§ **KUTIPAN PILIHAN**
-*-*-

Wabah PES yang Mematikan

Kesalahan pemerintah Belanda, harusnya menjadi pelajaran semua pihak. Termasuk pemerintah Indonesia maupun Kota Malang dalam menangani pandemi Covid-19. Kenyataannya kita tidak belajar dari sejarah, tidak memperbaiki tata kelola dan penanganan wabah penyakit. Kesalahan komunikasi dan edukasi kesehatan kepada masyarakat kembali terulang sehingga masyarakat tidak waspada dan saling curiga dalam menghadapi wabah.

Kondisi Malang di awal 1900-an mungkin tak jauh berbeda dengan kondisi pada 2020 saat awal pandemi Covid-19 melanda, karena sekitar tahun 1911 hingga 1916, Malang diserang pagebluk pes yang cukup mematikan. Penyakit menular ini bermula dari kutu yang ada pada tubuh tikus. Wabah tersebut pernah menyerang Eropa pada abad ke-14 yang lebih dikenal dengan nama black death. Seperti halnya Covid-19, kemunculan pes di Hindia Belanda tak digubris oleh Pemerintah Kolonial. Pemerintah menyangkal jika yang menyerang penduduk di Malang bukanlah pes, hingga beberapa bulan kemudian Pemerintah Kolonial baru menyatakan jika itu adalah wabah pes setelah ratusan nyawa menjadi korban.

Sebelum menyerang wilayah Hindia Belanda, wabah pes pada tahun 1910 akhir lebih dulu melanda wilayah Myanmar dan di saat yang bersamaan, Pemerintah Kolonial mengimpor beras dari Myanmar lantaran saat itu kebutuhan pangan cukup tinggi, sementara ketersediaan bahan baku tidak mencukupi karena saat itu Jawa mengalami gagal panen.

-*-*-

§ **Kumpulan entri data**
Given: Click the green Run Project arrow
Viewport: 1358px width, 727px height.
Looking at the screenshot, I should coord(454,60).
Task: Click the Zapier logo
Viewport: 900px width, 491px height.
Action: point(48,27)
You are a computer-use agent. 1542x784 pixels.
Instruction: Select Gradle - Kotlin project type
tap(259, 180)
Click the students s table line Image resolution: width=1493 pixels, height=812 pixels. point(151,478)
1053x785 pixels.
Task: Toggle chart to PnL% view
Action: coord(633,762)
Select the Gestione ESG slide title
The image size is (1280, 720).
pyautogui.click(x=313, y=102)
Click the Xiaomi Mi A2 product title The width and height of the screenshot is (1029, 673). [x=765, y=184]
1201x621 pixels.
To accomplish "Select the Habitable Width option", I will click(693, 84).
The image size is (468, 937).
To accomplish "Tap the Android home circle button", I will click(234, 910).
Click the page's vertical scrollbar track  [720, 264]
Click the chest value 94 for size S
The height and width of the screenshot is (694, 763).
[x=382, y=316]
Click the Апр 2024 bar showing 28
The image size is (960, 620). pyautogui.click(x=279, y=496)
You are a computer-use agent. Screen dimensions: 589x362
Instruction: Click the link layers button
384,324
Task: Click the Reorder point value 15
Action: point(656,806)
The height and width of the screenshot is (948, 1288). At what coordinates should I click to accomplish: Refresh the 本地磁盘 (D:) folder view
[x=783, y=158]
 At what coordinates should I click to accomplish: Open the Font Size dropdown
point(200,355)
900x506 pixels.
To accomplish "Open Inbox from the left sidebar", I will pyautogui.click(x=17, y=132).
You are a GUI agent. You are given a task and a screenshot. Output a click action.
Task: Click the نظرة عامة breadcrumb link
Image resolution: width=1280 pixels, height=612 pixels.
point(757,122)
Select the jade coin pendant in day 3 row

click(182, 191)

-*-*-

§ **TUGAS LATIHAN INI**
a: Terjemahkan kalimat "Penyakit menular ini bermula dari kutu yang ada pada tubuh tikus." dari teks tentang wabah pes di Malang ke dalam bahasa Inggris.
b: Teruskan teks tentang wabah pes di Malang, mulai setelah kalimat terakhirnya.

§ **JAWABAN TUGAS**
a: This infectious disease originated from the fleas found on the bodies of rats.

b:
Kasus penyakit pes meledak di Malang, saat kereta yang membawa ribuan ton beras dari Myanmar transit di stasiun Malang lantaran kawasan Blitar dan Kediri dilanda banjir. Beras disimpan di gudang-gudang beras yang berada di beberapa desa yang berdekatan dengan stasiun (Turen). Tak lama ditemukan banyak bangkai tikus mati di dalam beras impor tersebut. Sedangkan tikus yang hidup masuk kedalam perkampungan sehingga dalam waktu singkat banyak yang terinfeksi pes. Akhir 1911 dilaporkan sebanyak 2.300 orang meninggal di Malang akibat wabah pes.

Berbagai upaya dilakukan Pemerintah Kolonial untuk membendung wabah yang dibawa dari kutu hewan pengerat ini. Mulai memberlakukan karantina wilayah, melarang warga keluar masuk Malang yang cukup lama sehingga membuat ekonomi terpuruk. Menginstruksikan warga memburu dan membakar tikus dan membuat barak khusus pasien yang terjangkiti.

Namun anehnya, masyarakat Malang saat itu mempercayai bahwa apa yang sedang terjadi adalah gangguan roh jahat. Sebab tak sedikit warga satu kampung yang tewas serentak. Tampak jika masyarakat Indonesia masih percaya dengan klenik senada dengan apa yang Muchtar Lubis tulis pada buku ‘Manusia Indonesia’ yang kontroversial itu.

Proses penanganan wabah pes yang sangat lamban itu membuat Pemerintah Kolonial membentuk Gemeente atau Kotamadya Malang di tahun 1914. Salah satu tujuan pembentukan Kotamadya adalah menyerahkan tanggung jawab pemberantasan wabah pes dari pemerintah pusat kepada pemerintah lokal.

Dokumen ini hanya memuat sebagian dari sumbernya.